It is already getting close. At 6 o’clock Wednesday morning, Lt. Col. Kelly Mayes squinted behind a sand dune overlooking Mogadishu airport. Mayes watched as 30 Pakistani tanks rumbled across the tarmac, surrendering control of the airport to the Somalis. As if on cue, hundreds of looters broke through the unguarded gates and ran across the airstrip, prying open steel containers and making off with mattresses, cots and copper wires. Then a dozen technicals – pickup trucks equipped with mounted antiaircraft guns – raced through the gates, shooting over the looters’ heads in an effort to restrain them. A stray bullet whizzed over the dune, inches from Mayes’s head.““I guess that was my birthday gift,‘‘said Mayes, who turned 40 that day.

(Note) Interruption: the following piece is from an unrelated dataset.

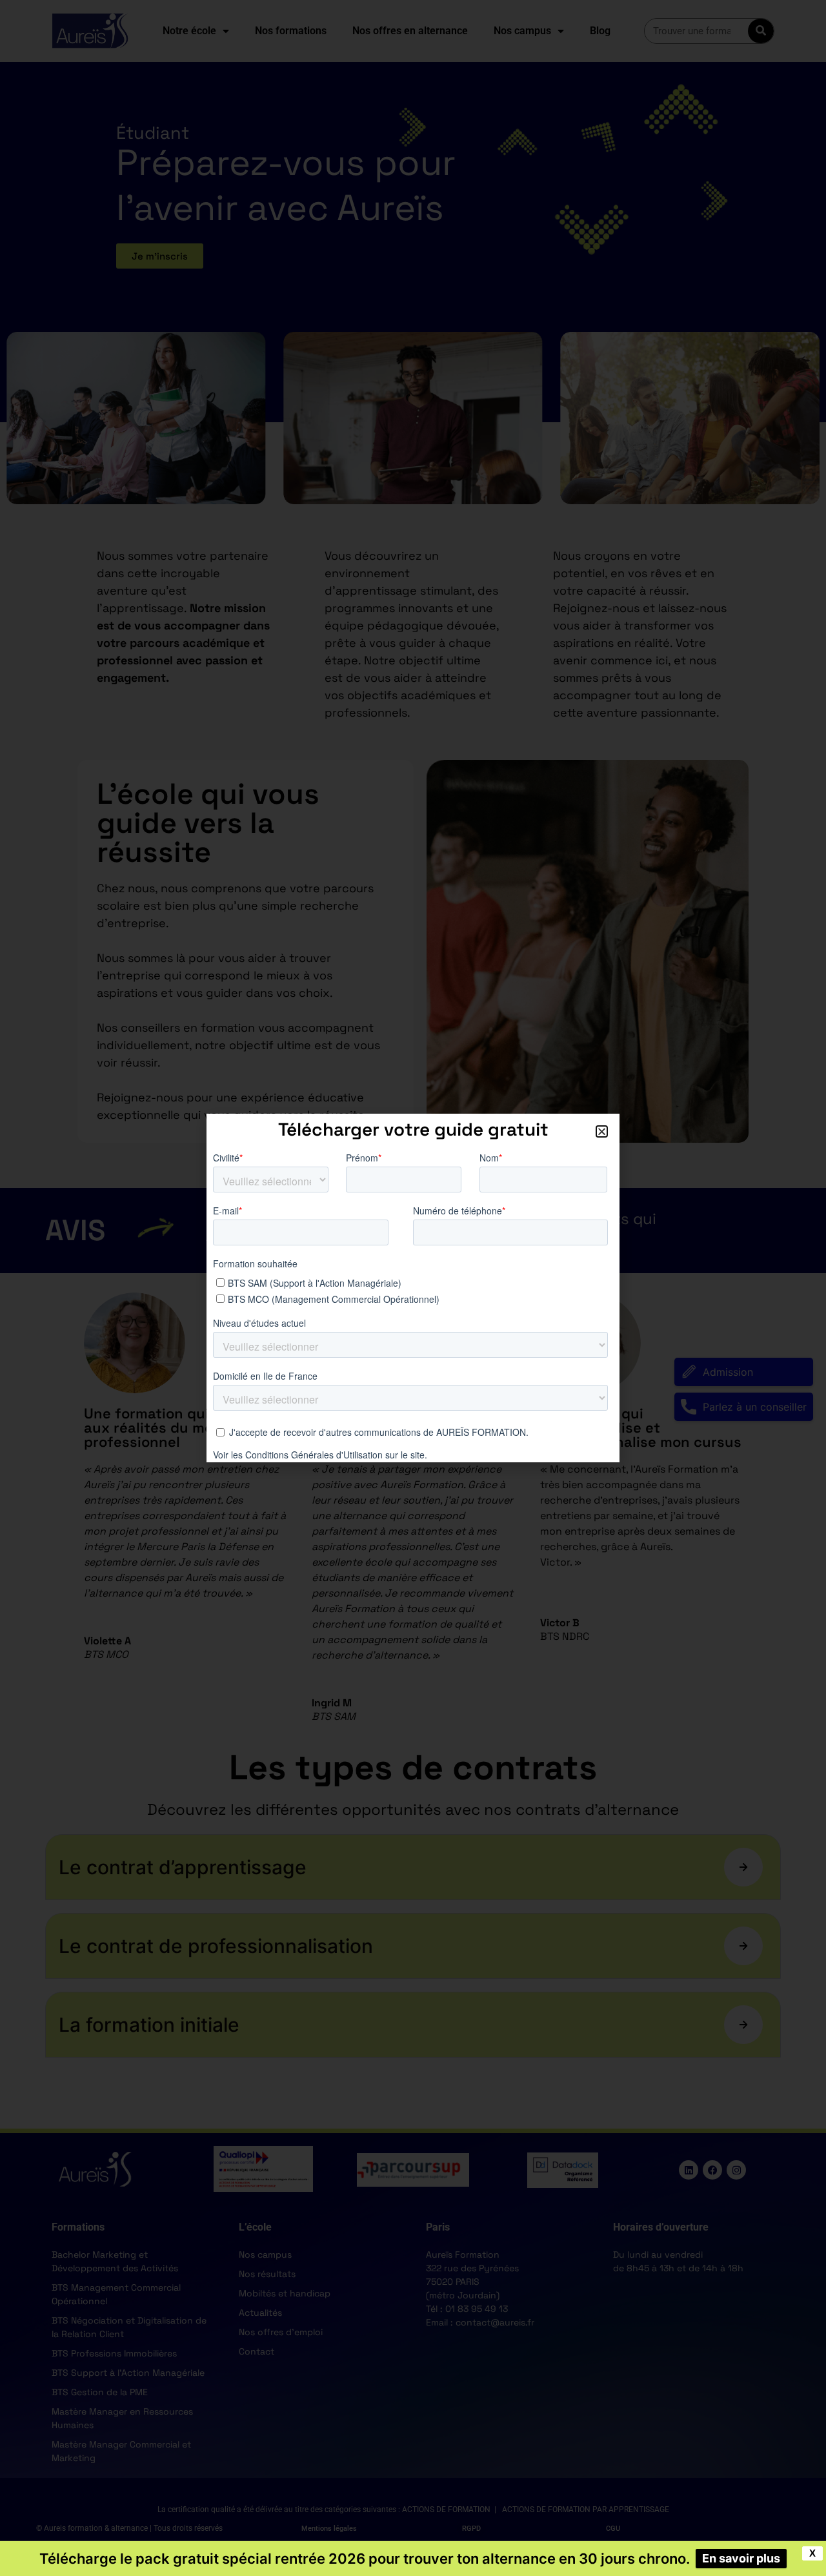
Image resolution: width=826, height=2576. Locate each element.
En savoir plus (741, 2558)
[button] (602, 1131)
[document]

As the U.N. mission faded into history, a handful of Somali leaders were trying to broker peace. A split has developed within the Habr Gedir between Aidid’s hard-liners and moderates led by Osman Ato, a multimillionaire businessman and the onetime financier of Aidid’s war effort. Now openly critical of Aidid, Ato sent the technicals onto the airstrip to crack down on looters and is trying to enlist militiamen from Ali Mahdi’s subclan to work alongside their Habr Gedir enemy at the port and airfield – a plan that Aidid opposes. Did Ato believe that war could be avoided? ““I think so,’’ he said, ““but Aidid and Ali Mahdi can both be wild.’’ Taming them was too big a job for the peacekeepers. Now it’s up to the warlords’ comrades in arms.